One of the benefits of following and reading other bloggers’ work is that you can sometimes steal an idea and run with it, which can be handy if you’re racking your brain trying to come up with a topic.
Such was the case for me this week, as it was one of those weeks where the time to sit and type was approaching, and I had bupkus for a subject. Then good ol’ Superman ended his Playing the Card piece with a question that is the title of this one. That question struck a nerve, and I instantly knew I had my topic. So thank you, Billy Mac.
“Normal” can be judged on so many levels: health, looks, intelligence (perceived or otherwise), attitude, what we do for a living, and personality, to name a few. I could throw politics into the mix, but I reserve the right to revisit that down the road because our current political climate is anything but normal. Today’s challenge is to be brief and concise, as I could rant and pontificate forever about this topic because it really annoys me.
I hate the word “normal” as it applies to people because implies that someone who isn’t has something fundamentally wrong with the them, and is less of a person.
I have Multiple Sclerosis, which obviously places me in a minority status, but I have hopes, dreams, desires and fears like everyone else. I don’t want to be treated differently, pitied, or viewed as something less of a person, and I certainly don’t want anyone to lower their opinion or expectations of me simply because I have a hitch in my giddy-up. I also don’t want people who see me for the first time to go out of their way to avoid me. Unfortunately, some of us who live with a disability help perpetuate this stereotype by playing the victim card, which I abhor, and give people a reason to avoid them because they are so annoying.
Nidan is pursuing a career in Human Services, so I have had the pleasure of learning about and meeting many people, mostly kids, who live with Autism Spectrum Disorder, Asperger’s Syndrome, Down’s Syndrome, ADHD and conditions of that nature. They are genuinely kind, unique, wonderfully quirky individuals who have an interestingly different point of view compared to us neuro-typical folks. Unfortunately, their black and white thinking often leaves them clueless when it comes to nuances and shades of grey. They are oblivious to social cues, and are often unfairly judged and shit upon by both peers and adults because they appear odd.
School districts aren’t kind to them either. Some don’t know how to teach the kids or how to assimilate them into the student body, and turn a blind eye to the constant and often vicious bullying they are subject to. And if you happen to be a kid who is clinically on the spectrum but is very high functioning and looks “normal?” Well, something must really be wrong with that kid, and they are treated accordingly.

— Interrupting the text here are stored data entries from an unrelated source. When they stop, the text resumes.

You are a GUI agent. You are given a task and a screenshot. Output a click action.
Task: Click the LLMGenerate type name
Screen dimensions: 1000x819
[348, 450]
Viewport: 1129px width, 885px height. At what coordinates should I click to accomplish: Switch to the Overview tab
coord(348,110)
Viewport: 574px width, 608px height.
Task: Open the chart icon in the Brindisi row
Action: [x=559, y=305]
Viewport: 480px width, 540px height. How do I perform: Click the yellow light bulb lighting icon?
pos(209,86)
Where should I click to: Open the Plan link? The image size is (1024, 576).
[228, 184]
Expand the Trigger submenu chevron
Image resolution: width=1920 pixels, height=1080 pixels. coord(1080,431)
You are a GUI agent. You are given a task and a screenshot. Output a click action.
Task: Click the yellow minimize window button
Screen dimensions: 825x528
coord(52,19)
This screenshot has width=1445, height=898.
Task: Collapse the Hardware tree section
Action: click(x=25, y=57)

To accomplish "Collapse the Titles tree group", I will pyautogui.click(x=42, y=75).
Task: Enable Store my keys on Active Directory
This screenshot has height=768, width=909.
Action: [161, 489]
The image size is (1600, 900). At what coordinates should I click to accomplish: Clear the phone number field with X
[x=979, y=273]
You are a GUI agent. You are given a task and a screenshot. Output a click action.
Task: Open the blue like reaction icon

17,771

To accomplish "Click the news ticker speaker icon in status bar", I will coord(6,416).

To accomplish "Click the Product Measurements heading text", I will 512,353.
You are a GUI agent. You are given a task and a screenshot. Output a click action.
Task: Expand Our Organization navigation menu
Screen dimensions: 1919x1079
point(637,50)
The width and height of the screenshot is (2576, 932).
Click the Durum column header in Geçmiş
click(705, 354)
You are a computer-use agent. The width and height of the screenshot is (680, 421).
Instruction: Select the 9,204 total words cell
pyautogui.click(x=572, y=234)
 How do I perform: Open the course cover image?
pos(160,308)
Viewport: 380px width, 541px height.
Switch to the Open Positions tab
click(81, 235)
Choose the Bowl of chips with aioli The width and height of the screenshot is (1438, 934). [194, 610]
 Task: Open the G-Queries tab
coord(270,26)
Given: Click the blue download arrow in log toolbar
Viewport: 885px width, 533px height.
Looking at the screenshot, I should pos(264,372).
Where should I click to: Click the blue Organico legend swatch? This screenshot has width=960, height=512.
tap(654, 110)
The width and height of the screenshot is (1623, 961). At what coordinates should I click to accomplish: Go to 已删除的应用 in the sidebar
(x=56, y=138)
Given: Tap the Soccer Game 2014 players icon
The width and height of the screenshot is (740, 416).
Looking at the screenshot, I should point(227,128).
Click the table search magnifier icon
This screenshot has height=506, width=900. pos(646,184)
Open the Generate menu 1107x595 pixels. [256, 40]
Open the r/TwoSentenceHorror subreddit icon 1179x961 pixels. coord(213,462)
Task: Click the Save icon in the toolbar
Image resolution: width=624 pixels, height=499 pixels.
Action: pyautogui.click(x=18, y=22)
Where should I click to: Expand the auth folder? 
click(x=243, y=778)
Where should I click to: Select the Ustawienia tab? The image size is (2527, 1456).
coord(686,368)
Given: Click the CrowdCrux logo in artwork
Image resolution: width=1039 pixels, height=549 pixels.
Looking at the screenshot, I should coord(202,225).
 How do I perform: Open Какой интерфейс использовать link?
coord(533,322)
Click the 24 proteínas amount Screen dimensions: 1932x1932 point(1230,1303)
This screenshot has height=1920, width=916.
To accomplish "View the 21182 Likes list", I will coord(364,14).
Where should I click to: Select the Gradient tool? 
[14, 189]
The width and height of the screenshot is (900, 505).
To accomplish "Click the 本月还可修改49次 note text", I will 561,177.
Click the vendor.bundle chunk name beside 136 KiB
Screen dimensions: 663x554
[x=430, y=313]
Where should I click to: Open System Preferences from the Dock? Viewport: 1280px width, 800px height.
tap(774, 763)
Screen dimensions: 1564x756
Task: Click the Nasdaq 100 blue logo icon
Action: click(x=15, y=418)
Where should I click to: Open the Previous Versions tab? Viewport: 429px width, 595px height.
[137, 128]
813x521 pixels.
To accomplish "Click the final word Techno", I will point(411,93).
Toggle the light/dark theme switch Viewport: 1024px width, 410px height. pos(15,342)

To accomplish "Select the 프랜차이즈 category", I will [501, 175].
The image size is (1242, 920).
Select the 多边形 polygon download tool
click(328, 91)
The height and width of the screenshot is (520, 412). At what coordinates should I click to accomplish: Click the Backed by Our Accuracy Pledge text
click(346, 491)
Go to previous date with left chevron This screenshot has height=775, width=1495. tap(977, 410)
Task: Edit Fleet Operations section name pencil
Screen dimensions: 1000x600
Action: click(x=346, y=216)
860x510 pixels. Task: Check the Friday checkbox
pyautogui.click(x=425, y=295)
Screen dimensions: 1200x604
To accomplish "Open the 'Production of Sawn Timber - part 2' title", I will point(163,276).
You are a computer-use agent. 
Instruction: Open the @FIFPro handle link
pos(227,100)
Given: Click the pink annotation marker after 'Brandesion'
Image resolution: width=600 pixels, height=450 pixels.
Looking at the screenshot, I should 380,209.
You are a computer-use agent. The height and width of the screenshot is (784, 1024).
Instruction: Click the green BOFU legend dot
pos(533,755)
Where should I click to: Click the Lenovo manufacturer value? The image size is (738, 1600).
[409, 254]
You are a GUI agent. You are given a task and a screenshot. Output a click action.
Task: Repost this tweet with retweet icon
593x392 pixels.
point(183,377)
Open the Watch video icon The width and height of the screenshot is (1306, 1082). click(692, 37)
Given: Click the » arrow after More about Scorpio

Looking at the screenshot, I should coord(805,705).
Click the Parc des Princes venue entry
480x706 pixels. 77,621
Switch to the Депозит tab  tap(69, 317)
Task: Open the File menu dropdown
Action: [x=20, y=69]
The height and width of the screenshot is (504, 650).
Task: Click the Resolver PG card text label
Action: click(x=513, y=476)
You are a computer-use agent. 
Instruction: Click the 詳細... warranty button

While no school administrator would admit this, I suspect more than a few would like nothing better than for these kids disappear or be home-schooled. Either that or persuade their parents give them drugs to make them compliant zombies. It would certainly make their jobs easier.
People fear what they don’t understand, and often don’t take the time to learn about something unless it affects a loved one or family member. It is easier to remain ignorant and shun people we aren’t comfortable being around because they have problems, and could be a bad influence on our kids.
Our collective attitudes toward anyone or anything that does not fit our model of what should be has become progressively cruel, and it doesn’t help when our President sets the example by openly mocking and ridiculing someone with a disability. Perhaps this a symptom of an all-about-me society that is becoming increasingly narcissistic. Perhaps it a by-product of an evolving U-Tube culture that thrives on being sensationally controversial.
Does living with anxiety issues make you abnormal? Are you abnormal if your IQ is below average? Does being an atheist make you a warped, twisted individual? Does not being blessed with good looks, or having significant weight issues make you less of a person? I think not!
It feels like we have become increasingly intolerant and unkind towards anything different, and we gleefully put down anyone who is. It seems we have become so insecure that we have to tear others down to prop ourselves up. How sad is that?
It’s also misguided because nobody is perfect. Let’s be honest. We all have issues of some kind. Some are more visible than others, and some of us hide it better than others. But if we accept that premise, then what is normal? Everything, or nothing?
The reality is we are all flawed to some degree, which makes us all the same. And in the final analysis, does it really matter?